Ni son contenu, encore moins sa finalité ne sont
définis.
Voilà pourquoi, plusieurs approches ou plusieurs
actions à différents niveaux, communal, rural, ou
régional, sont mises en oeuvre dans les relations entre
collectivités territoriales de la France et du Sénégal,
dans l'optique d'un développement territorial local.
Les résultats dans certains cas de ces approches
s'orientent plus vers une logique de développement localisé, qui
favorise des actions ponctuelles, que d'une vraie logique de
développement local, qui s'intègre dans un cadre planifié.
Les résultats sont alors très souvent en deçà des
attentes.
La première approche, qui ne se distingue pas trop des
modes traditionnels d'appui au développement, s'intéresse plus
à l'équipement du dispensaire, qu'à l'organisation du
système local de santé, à la construction d'une
école qu'à son insertion dans le contexte social, au coût
direct des projets qu'à la mise en place d'un dispositif pérenne
de financement du développement local. Autrement dit, à la
réalisation d'infrastructures plus qu'aux dispositifs et
procédures de soutien aux innovations sociales.
D'autres agissent plus sur le registre du développement
communal, en appuyant la gestion de services urbains par des actions
ponctuelles, du type mise en place de zones artisanales, amélioration de
la qualité des services de santé, enlèvement des ordures
ménagères. Cette approche fonde son action sur le fait que
développement communal et développement local sont deux faces
d'une même pièce. Bien que souhaitable, cette articulation n'est
pas spontanée. Elle est à construire, car les institutions
territoriales nouvelles, même si elles sont détentrices du pouvoir
politique, n'ont pas une légitimité socialement reconnue.
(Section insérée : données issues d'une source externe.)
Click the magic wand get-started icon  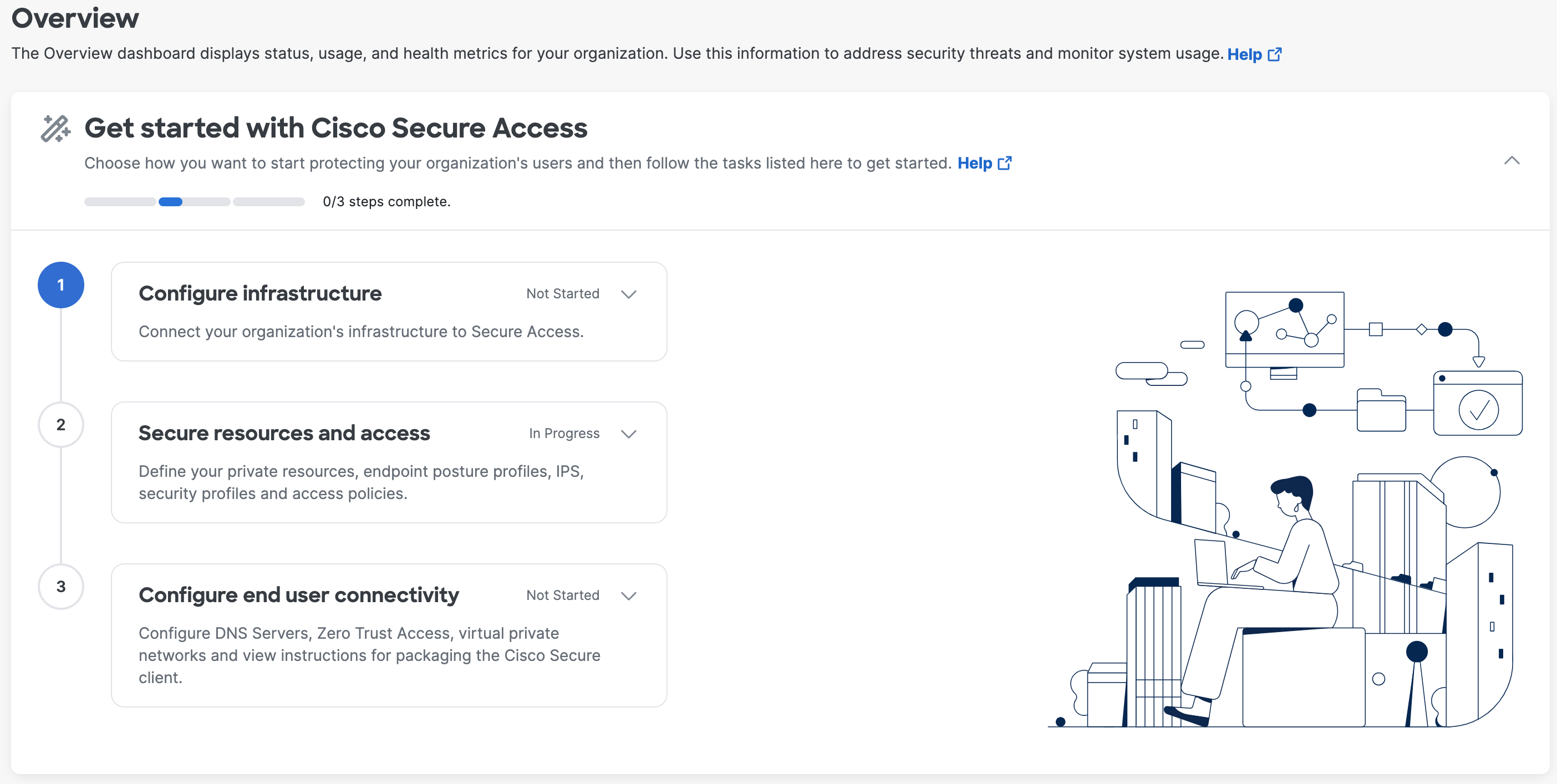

Les
dynamiques locales sont souvent portées par des forces sociales
qui ne sont pas souvent mobilisées et associées
à l'oeuvre de développement local, pour engager un avenir
commun.
Une troisième approche, celle vers laquelle les actions de
coopération décentralisée doivent être
orientées.
C'est d'abord un apport à la structuration des
sociétés. Il s'agit d'aider les collectivités
territoriales à se constituer en interlocuteur des populations et des
associations et non à se substituer à elles, de contribuer
à instaurer une notion de service public, aider à prendre en
compte l'existence et les demandes des groupes sociaux surtout minoritaires,
favoriser une attention des services publics nationaux aux demandes
émanant de la base, inciter à l'élaboration de plans de
développement...
Cette approche inciterait les institutions locales à
donner un contenu à la notion d'espace public et au rôle que les
acteurs (associations, populations...) peuvent y jouer.
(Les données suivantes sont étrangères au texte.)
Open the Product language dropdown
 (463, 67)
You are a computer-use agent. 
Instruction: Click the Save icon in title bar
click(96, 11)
C'est dans la mise en oeuvre de cette dernière
approche, lourde à conduire, que des liens devront être
trouvés entre le développement territorial et le
développement économique international, au moins sur les moyens
à investir pour soutenir le premier.
En effet, les bailleurs de fonds internationaux sont de plus
en plus attentifs à la « bonne gouvernance locale » (Banque
Mondiale), ou à la concertation des acteurs locaux (Union
Européenne). Cet intérêt se traduit concrètement par
une inflexion des outils de financement.
Ils sont aussi attentifs et préoccupés par la
problématique de la migration internationale. La mobilisation des
migrants, dans le cadre de la stratégie de mobilisation et
d'organisation des acteurs du territoire, multiplie les angles d'analyse, qui
favorisent une approche territoriale du développement. La combinaison de
ces deux problématiques n'est jusqu'ici l'apanage, que de quelques
collectivités, au nord du Sénégal. D'où tout
l'intérêt pour moi d'étudier l'articulation entre les
dynamiques territoriales en cours à Fatick avec la migration.
B- Présentation de la méthodologie
d'enquêtes
Dans le cadre de cette étude, qui consiste
à favoriser une approche territoriale locale qui impulse un
développement endogène, particulièrement à
Fatick, au moyen de la coopération
décentralisée avec la région Poitou-Charentes et de la
mobilisation des migrants, j'ai choisi les approches exploratoire et
descriptive comme méthode d'analyse.
Il était question pour moi d'interroger les faits, de
situer un phénomène : celui du développement soutenable
dans nos territoires, dans le contexte de la mondialisation. Dans cette
étude, je cherche à mobiliser d'autres acteurs, les migrants
communément appelés les acteurs « d'ici et là-bas
», pour les associer aux processus de développement à
Fatick.
Deux raisons justifient un tel choix d'approches.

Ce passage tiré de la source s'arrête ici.